We have a personal template that has a number of different links and pages , We want to implement the ability to specify the access level for the user when we create the user That is, specify whether to see the link at all or not, also specify whether it is allowed to enter a page or not? for example ,we have a form which create users ,in that form we can specify whether the user has access to a page or not What do you suggest?

1 Answer 1


I created something along these lines for a client a few months ago. I couldn't find anything that did what I needed at the time. It will require some custom code (nothing too crazy). I will try give a quick breakdown of how I did it, to help give you an overview of what you need to do, and things you need to consider.
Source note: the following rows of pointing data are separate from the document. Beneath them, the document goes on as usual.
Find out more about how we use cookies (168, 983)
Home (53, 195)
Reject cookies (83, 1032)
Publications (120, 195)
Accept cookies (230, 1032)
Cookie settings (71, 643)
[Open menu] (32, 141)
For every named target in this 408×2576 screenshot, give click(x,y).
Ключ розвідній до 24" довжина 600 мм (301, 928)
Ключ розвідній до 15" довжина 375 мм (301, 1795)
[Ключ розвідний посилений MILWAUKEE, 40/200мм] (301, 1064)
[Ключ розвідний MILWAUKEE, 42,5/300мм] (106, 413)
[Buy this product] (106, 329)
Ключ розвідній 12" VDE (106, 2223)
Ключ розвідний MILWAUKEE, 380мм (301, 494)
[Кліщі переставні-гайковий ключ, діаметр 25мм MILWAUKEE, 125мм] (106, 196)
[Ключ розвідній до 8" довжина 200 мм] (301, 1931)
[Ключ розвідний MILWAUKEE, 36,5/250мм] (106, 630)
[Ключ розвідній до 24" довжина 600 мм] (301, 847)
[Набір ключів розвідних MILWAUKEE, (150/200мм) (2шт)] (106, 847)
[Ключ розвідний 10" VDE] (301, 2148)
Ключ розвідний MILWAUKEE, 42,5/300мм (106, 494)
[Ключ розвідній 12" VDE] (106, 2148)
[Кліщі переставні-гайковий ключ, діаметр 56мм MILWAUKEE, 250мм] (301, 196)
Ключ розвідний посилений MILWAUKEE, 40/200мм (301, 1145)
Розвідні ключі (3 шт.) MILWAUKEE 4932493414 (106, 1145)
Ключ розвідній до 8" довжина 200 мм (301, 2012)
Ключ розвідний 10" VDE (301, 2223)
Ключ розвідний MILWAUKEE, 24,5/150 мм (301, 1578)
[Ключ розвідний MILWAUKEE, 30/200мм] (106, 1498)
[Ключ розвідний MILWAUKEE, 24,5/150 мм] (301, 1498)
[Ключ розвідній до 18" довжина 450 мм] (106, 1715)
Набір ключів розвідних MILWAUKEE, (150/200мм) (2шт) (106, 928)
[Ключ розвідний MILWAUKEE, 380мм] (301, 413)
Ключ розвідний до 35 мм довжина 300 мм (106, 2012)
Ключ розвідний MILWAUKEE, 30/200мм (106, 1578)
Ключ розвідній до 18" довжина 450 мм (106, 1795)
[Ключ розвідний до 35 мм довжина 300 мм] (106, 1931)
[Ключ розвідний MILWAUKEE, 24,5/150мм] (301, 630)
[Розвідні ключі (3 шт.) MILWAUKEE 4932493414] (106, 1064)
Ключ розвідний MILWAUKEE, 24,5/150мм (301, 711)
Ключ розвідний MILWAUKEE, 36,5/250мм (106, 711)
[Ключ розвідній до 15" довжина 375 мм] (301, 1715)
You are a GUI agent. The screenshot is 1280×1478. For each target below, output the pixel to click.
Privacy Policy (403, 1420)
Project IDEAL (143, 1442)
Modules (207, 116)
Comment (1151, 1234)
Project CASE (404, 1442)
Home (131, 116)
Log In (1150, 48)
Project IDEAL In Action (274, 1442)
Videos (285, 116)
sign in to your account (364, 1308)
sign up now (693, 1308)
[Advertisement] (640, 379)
I also created user groups to collectively manage a group's access rather than individual users, but you can skip that part and just focus on the users without groups.

Important: I decided to break the access level for content on the site into 3 tiers, public, logged-in, and private. So in my management interface I would specify each page being one of these three tiers. So now I can make for example the Home page and about page accessible for anyone by setting it to public, and then the contact page only accessible to anyone who is logged in, and then finally maybe a store page only accessible to a certain group of users.

//Database I created 3 tables:

  • wp_user_groups -- This is the user groups, just had id, slug and title, but the slug and title were just for management purposes.

  • wp_user_group_access -- This is a pivot table (group_id, post_id) where you link group ids to post_ids (post_ids = page_ids).

  • wp_user_user_group -- Another pivot talbe (group_id, user_id) to link users to groups. Again if you don't intend to use groups you can skip straight to just doing a user access where you assign the access to post_ids directly to users.

  • Page access levels -- At the time I decided to store these in wp_options arrays containing the ids of the posts instead, so I had 3 wp_options, access_posts_public, access_posts_logged_in, and access_posts_private. You can still use a table, but in my case a wp_option is a bit simpler to manage and works well.

//Management UI (wp-admin page)

You need to create a small management interface where you can create groups, add users to groups, and assign page/post access to groups.


Now you need to check if the user is allowed to access the requested resource. For the (wp)functions that I collectively used, I found the template_redirect action hook to work best for this.

You should do something a little cleaner than this, like set up an authentication class, but essentially in you functions.php file add:

add_action( 'template_redirect', custom_authentication );
function custom_authentication() {
  //Authentication checks

Then the order of the authentication checks to make it as simple as possible:

  • First check if the page/post id is in the access_posts_public wp_option, if it is, return (end) the function.
  • Check if the user is logged in, if not redirect them to a login or other page.
  • Check if the user is a admin, if they are we can just return the function as you probably don't want to block admins from viewing pages.
  • Now the user is logged in, check if the page is in the access_posts_logged_in wp_option, if it is, return (end) the function.
  • If we reach this point then the post/page is set to private. Check then if the user is in a group that has access to this post/page.